**What you are asked to do**.
Your answer must contain only the lines from the one containing "How do I perform: Click" through the end of the entries below, reproduced character for character.

**Available data**.
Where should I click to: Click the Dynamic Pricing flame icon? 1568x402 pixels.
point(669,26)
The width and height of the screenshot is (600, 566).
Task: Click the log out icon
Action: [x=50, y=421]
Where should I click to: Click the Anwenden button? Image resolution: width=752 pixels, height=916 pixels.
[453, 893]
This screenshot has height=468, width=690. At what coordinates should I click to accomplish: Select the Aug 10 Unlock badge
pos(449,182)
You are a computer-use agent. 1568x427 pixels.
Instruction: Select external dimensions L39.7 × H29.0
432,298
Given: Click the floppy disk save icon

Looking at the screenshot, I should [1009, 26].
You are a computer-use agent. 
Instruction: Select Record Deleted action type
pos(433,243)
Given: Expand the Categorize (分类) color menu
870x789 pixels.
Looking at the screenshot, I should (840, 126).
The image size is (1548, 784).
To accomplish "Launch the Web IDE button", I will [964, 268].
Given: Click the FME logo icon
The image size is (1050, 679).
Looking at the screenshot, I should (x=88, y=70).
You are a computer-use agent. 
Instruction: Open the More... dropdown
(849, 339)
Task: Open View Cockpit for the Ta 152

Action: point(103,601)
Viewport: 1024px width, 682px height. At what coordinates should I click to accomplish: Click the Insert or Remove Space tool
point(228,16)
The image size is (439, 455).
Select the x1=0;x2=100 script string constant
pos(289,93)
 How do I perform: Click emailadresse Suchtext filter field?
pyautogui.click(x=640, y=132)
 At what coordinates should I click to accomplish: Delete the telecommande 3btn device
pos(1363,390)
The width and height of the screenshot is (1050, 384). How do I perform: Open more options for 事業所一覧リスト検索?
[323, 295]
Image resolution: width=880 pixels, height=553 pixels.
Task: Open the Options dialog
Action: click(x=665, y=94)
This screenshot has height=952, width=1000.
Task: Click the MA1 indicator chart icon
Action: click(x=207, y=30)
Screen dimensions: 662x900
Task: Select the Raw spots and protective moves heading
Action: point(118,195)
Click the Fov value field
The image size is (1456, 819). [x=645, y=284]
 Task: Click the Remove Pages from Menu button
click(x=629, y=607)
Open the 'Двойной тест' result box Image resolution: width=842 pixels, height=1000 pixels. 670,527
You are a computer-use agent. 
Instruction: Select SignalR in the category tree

**Problem solution**.
 How do I perform: Click emailadresse Suchtext filter field?
pyautogui.click(x=640, y=132)
 At what coordinates should I click to accomplish: Delete the telecommande 3btn device
pos(1363,390)
The width and height of the screenshot is (1050, 384). How do I perform: Open more options for 事業所一覧リスト検索?
[323, 295]
Image resolution: width=880 pixels, height=553 pixels.
Task: Open the Options dialog
Action: click(x=665, y=94)
This screenshot has height=952, width=1000.
Task: Click the MA1 indicator chart icon
Action: click(x=207, y=30)
Screen dimensions: 662x900
Task: Select the Raw spots and protective moves heading
Action: point(118,195)
Click the Fov value field
The image size is (1456, 819). [x=645, y=284]
 Task: Click the Remove Pages from Menu button
click(x=629, y=607)
Open the 'Двойной тест' result box Image resolution: width=842 pixels, height=1000 pixels. 670,527
You are a computer-use agent. 
Instruction: Select SignalR in the category tree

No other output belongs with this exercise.